In such implementations the method is therefore recursive, repeatedly converting texts
into synthetic speech and outputting the synthetic speech as audio until every desired
text has been converted and outputted.
[0112] Some of the above steps and signal sending-receiving are well known in the art and,
as such, have been omitted in certain portions of this description for the sake of
simplicity. The signals can be sent/received using optical means (such as a fibre-optic
connection), electronic means (such as using wired or wireless connection), and mechanical
means (such as pressure-based, temperature based or any other suitable physical parameter
based means).
[0113] Some technical effects of non-limiting embodiments of the present technology may
include provision of a fast, efficient, versatile, and/or affordable method for text-to-speech
synthesis. In some embodiments, the present technology allows provision of TTS with
a programmatically selected voice. For example, in some embodiments, synthetic speech
can be outputted having any combination of selected speech attributes.

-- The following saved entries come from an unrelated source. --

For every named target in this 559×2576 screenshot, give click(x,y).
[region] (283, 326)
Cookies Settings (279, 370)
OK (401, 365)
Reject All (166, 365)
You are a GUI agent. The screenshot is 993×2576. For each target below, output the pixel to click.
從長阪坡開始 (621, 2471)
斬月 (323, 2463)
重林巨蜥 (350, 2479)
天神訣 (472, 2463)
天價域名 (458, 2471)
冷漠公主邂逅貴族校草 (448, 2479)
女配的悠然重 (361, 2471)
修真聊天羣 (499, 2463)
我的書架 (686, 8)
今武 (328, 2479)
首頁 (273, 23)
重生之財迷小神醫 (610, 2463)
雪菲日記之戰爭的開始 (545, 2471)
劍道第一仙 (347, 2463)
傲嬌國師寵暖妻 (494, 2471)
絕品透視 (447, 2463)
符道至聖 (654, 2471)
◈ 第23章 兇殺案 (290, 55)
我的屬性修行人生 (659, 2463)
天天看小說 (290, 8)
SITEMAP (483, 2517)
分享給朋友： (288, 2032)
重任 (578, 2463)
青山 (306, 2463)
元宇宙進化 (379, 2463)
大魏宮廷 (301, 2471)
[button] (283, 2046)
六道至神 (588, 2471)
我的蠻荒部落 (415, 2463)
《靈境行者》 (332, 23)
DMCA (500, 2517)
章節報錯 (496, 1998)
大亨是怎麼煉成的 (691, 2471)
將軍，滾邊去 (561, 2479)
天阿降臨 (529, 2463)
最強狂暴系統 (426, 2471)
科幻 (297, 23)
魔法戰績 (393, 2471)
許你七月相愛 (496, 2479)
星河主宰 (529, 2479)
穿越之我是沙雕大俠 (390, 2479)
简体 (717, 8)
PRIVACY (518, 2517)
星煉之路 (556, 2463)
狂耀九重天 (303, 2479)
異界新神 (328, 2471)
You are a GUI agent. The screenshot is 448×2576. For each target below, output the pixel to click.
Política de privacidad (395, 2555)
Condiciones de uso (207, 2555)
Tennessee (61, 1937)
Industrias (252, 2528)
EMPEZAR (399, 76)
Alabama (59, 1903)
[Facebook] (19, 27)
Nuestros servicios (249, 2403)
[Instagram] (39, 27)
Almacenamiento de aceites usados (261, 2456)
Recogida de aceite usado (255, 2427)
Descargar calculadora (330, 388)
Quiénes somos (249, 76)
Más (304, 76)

In such embodiments,
the present technology can thus be flexible and versatile, allowing a programmatically
selected voice to be outputted. In some embodiments, the combination of speech attributes
selected is independent of the speech attributes in the training acoustic data. For
example, suppose a first training acoustic data having the speech attributes "angry
male" and a second training acoustic data having the speech attributes "young female,
happy" are received during training of the acoustic space model; nevertheless, the
speech attributes "angry" and "female" can be selected, and synthetic speech having
the attributes "angry female" can be outputted. Further, arbitrary weights for each
speech attribute can be selected, depending on the voice characteristics desired in
the synthetic speech. In some embodiments, therefore, a synthetic speech can be outputted,
even if no respective training acoustic data with the selected attributes was received
during training. Further, the text converted to synthetic speech need not correspond
to the training text data, and a text can be converted to synthetic speech even though
no respective acoustic data for that text was received during the training process.
At least some of these technical effects are achieved through building an acoustic
model that is based on interdependencies of the attributes of the acoustic data. In
some embodiments, the present technology may provide synthetic speech that sounds
like a natural human voice, having the selected speech attributes. Instead of a 'post-processing'
approach seen in some of the prior art where an 'average' voice is synthesized then
adapted according to desired criteria, embodiments of the present method and system
provide a one-step generation of the desired synthetic speech. Furthermore, embodiments
of the present method and system can provide unique synthetic speech based on unique
and different combinations, along a continuous spectrum, of many different speech
attributes including language, emotion, and accent.
[0114] It should be expressly understood that not all technical effects mentioned herein
need to be enjoyed in each and every embodiment of the present technology. For example,
embodiments of the present technology may be implemented without the user enjoying
some of these technical effects, while other embodiments may be implemented with the
user enjoying other technical effects or none at all.
[0115] Modifications and improvements to the above-described implementations of the present
technology may become apparent to those skilled in the art. The foregoing description
is intended to be exemplary rather than limiting. The scope of the present technology
is therefore intended to be limited solely by the scope of the appended claims.